Gansu Song and Dance Theatre National Orchestra
The Chinese ethnic instrumental ensemble of Gansu Province, drawing on the musical traditions of Dunhuang and the Silk Road.
The Gansu Song and Dance Theatre National Orchestra is the flagship traditional ensemble of Gansu Province in northwestern China — a region whose cultural geography runs through the painted murals of Dunhuang, the great oasis cities of the Hexi Corridor, and the bronze-chime tombs of the Silk Road. The parent theatre, founded in 1961, is internationally celebrated for the dance drama Rain of Flowers Along the Silk Road, which has toured to more than forty countries and become one of the defining works of modern Chinese stagecraft.

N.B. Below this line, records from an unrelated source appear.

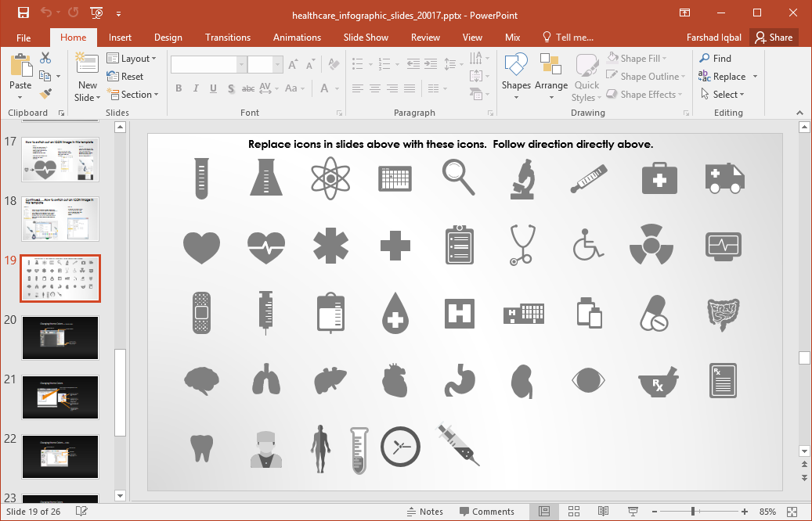Select the Format Painter brush icon
Screen dimensions: 812x521
pos(45,94)
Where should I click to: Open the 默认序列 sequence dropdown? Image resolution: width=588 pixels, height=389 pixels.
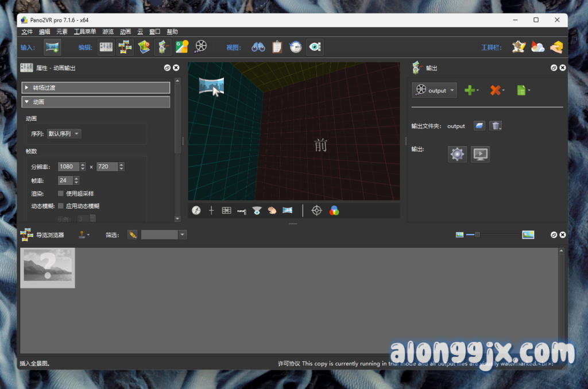click(64, 134)
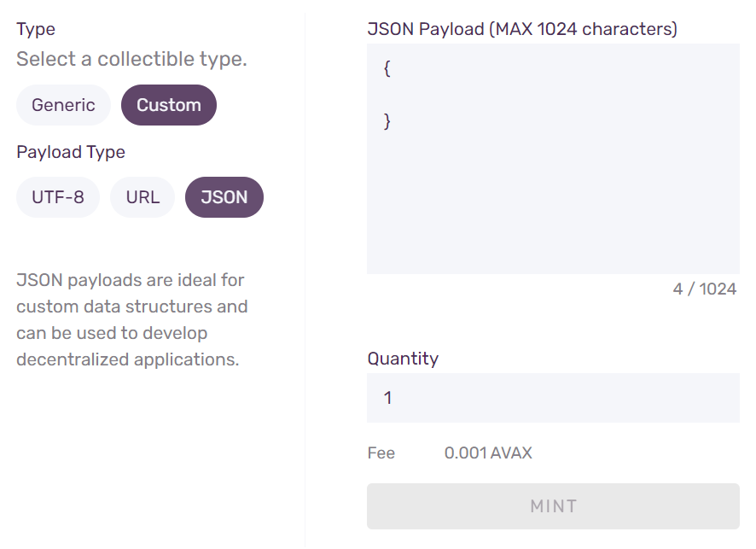Click the Type heading

point(36,30)
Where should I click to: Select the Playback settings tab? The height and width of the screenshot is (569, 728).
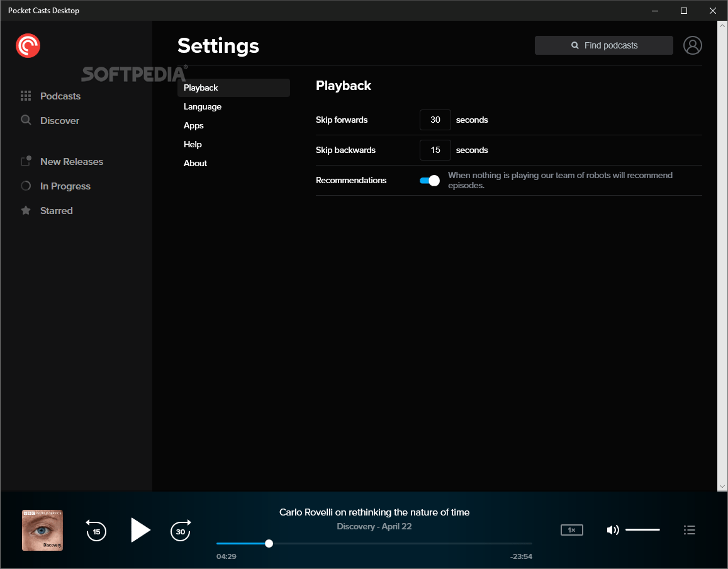[x=200, y=87]
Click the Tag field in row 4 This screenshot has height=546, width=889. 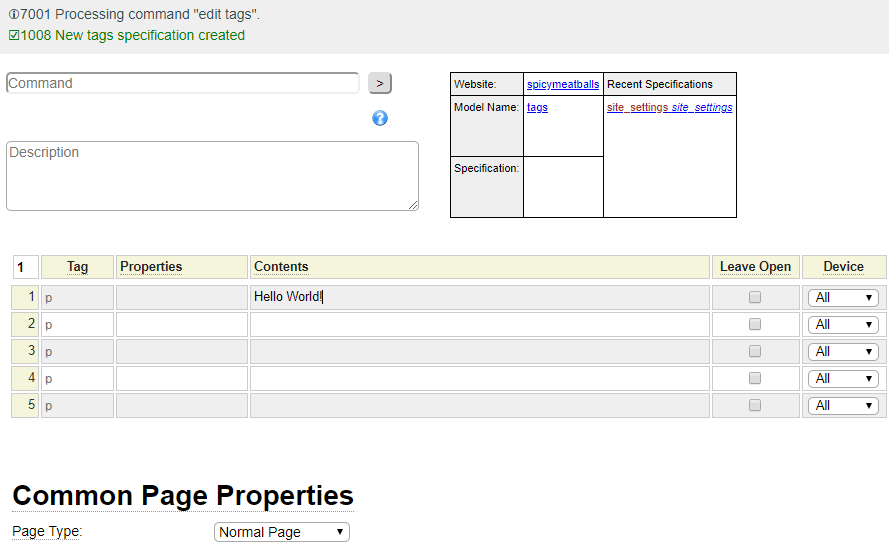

The orchestra itself draws on the music that grew up along the trade routes between Chang'an and Central Asia: the suona traditions of the Yellow River loess, the dance rhythms of Turpan, the herdsmen's songs of Inner Mongolia, and the polyphony preserved in the Mogao Caves. In its programming, the orchestra moves between traditional repertoire and newly-commissioned works rooted in regional folklore — including Zhao Jiping's Flying Apsaras from Dunhuang and the suite-form National Symphony Dunhuang.
For Mid-Autumn Festival 2023, the orchestra brought this music to Sydney for Strolling Through Gansu — A National Symphony, performing at Sydney Town Hall under conductor Zhang Zhao and led by concertmaster Zhang Tao. The concert was the first time a Chinese performing-arts company toured Sydney post-pandemic, and the programme closed on the traditional Mid-Autumn melody Blooming Flowers and Round Moon — the song that gives the festival its name.
Drawing on the musical traditions of Dunhuang, the Hexi Corridor, and the heart of the ancient Silk Road.